*** Working data Section Begins ***

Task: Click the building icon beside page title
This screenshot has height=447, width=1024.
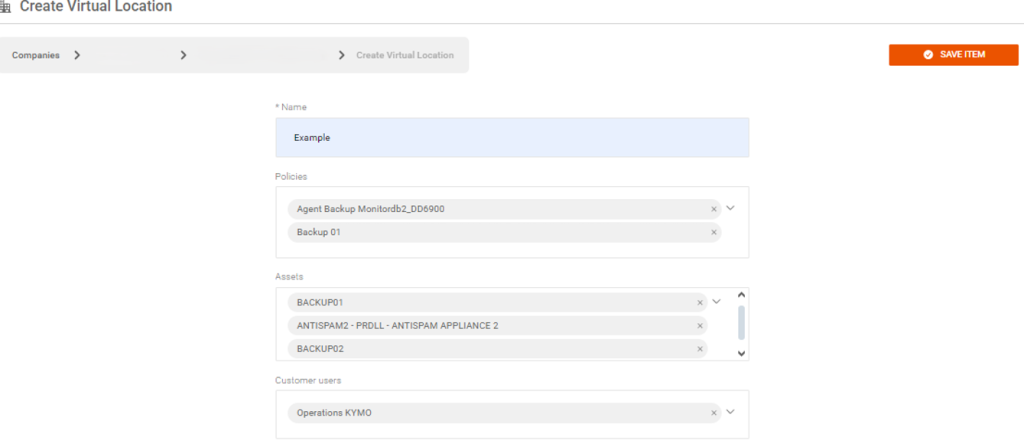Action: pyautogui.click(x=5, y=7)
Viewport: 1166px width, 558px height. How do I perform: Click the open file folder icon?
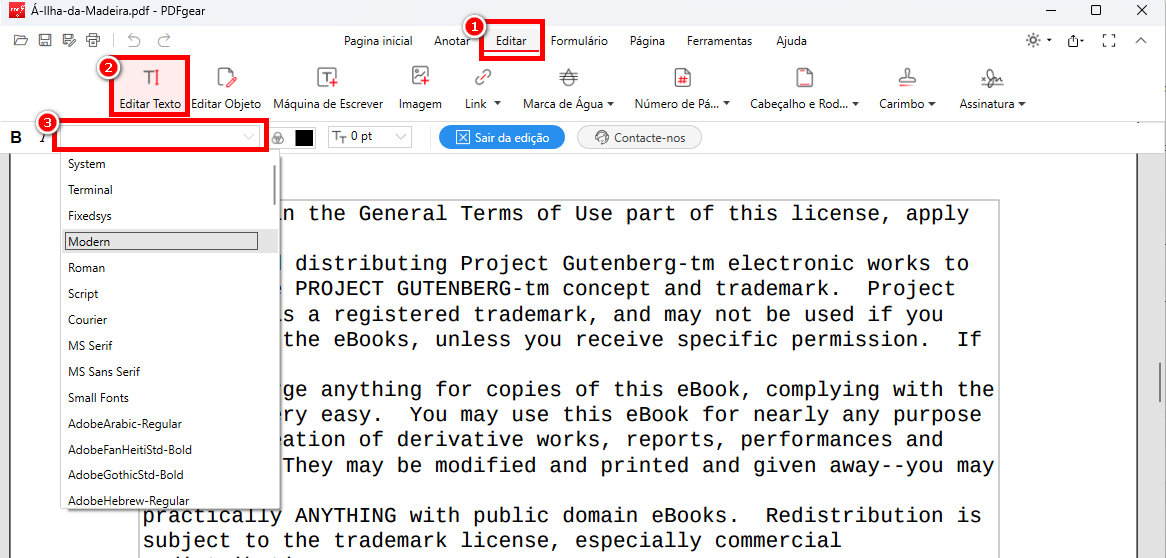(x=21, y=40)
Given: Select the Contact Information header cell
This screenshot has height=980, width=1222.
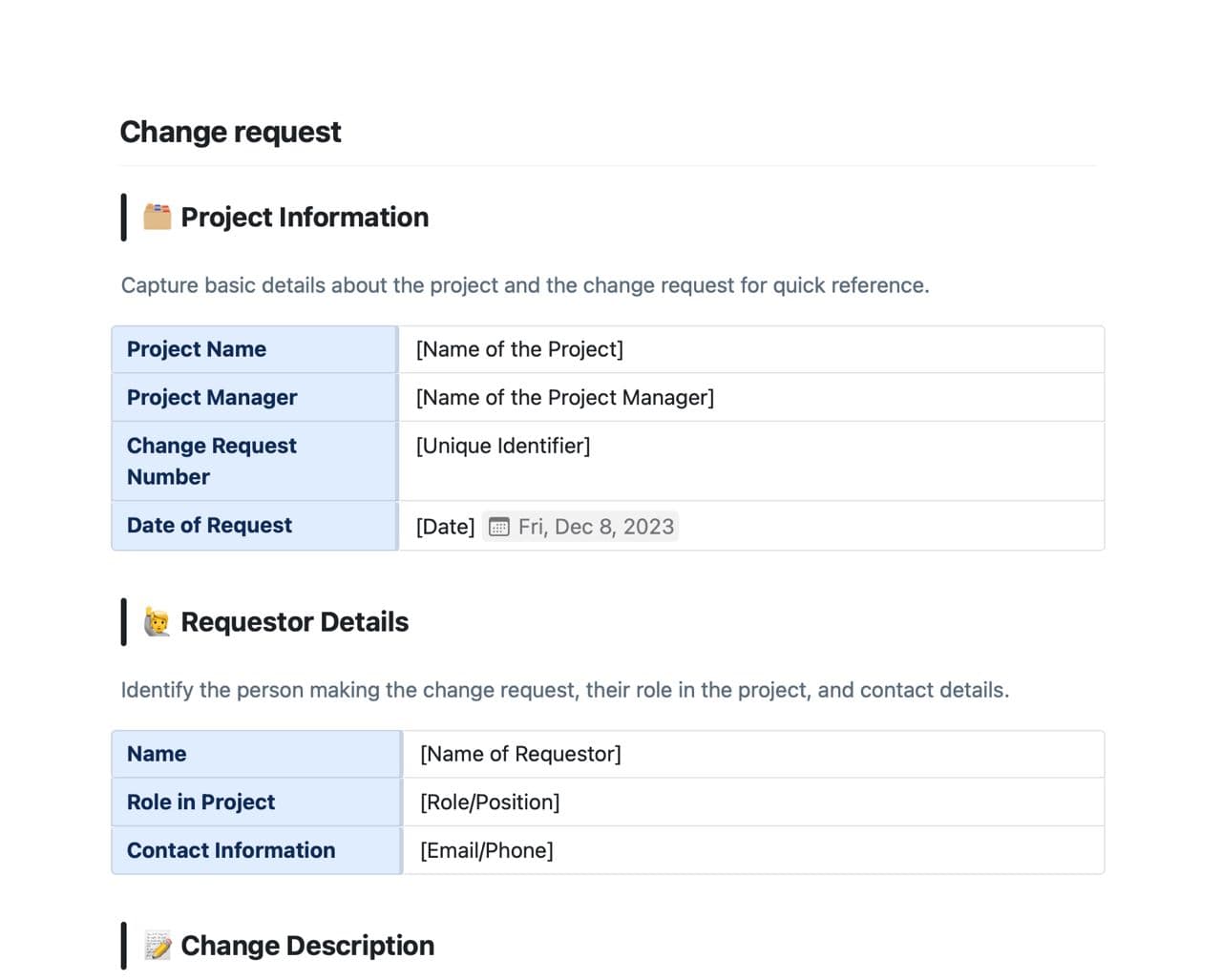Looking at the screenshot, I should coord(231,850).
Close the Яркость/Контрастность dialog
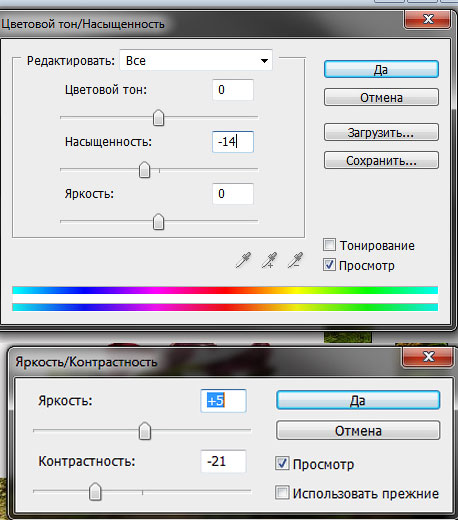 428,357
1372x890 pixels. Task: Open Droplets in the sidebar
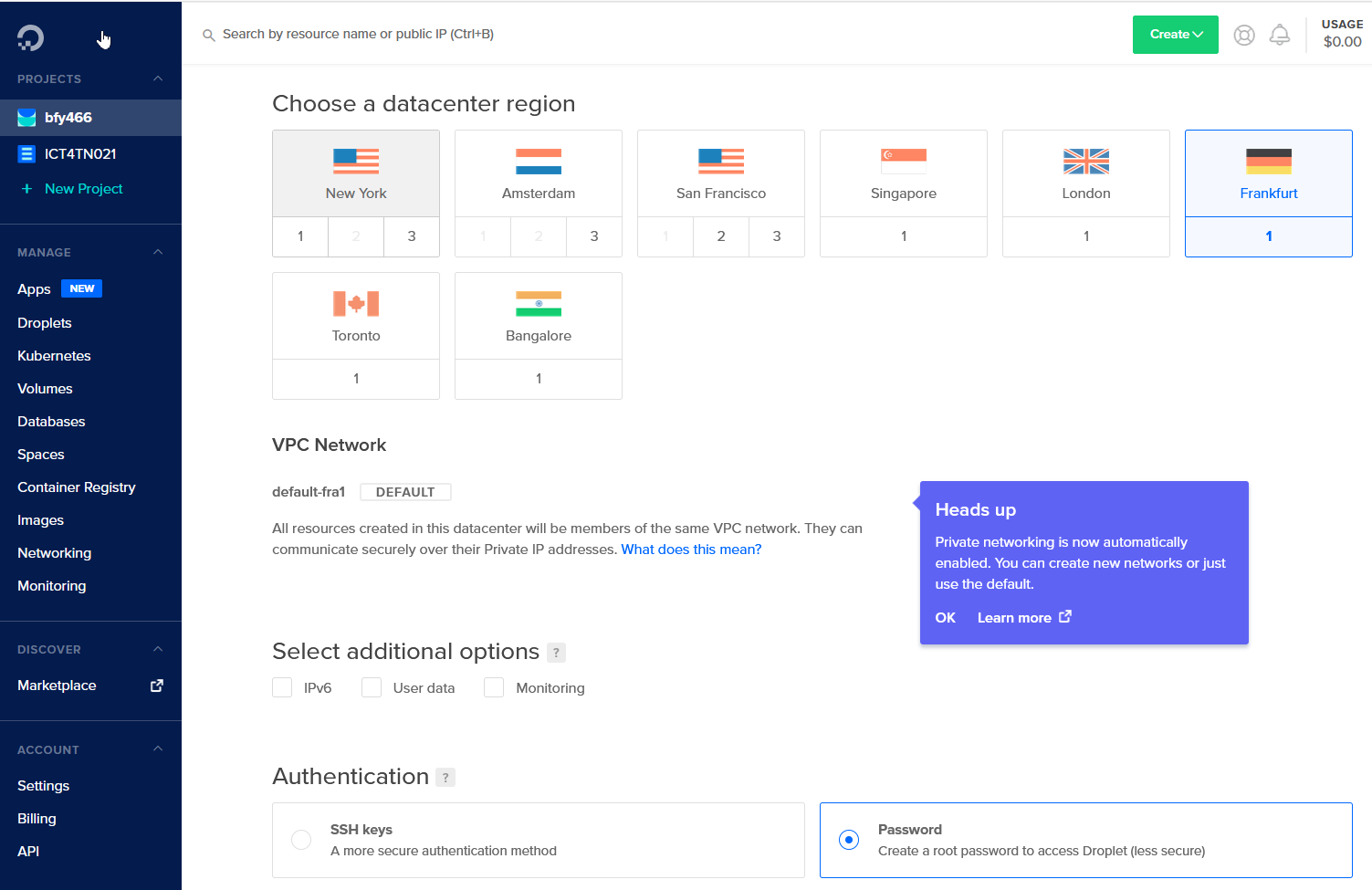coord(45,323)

*** Working data Section Ends ***

Without any pictures, restate word for word only the lines from the one with "Viewport: 1166px width, 558px" through the end of the listing.

Viewport: 1166px width, 558px height. How do I perform: Click the open file folder icon?
(x=21, y=40)
Given: Select the Contact Information header cell
This screenshot has height=980, width=1222.
Looking at the screenshot, I should coord(231,850).
Close the Яркость/Контрастность dialog
 428,357
1372x890 pixels. Task: Open Droplets in the sidebar
coord(45,323)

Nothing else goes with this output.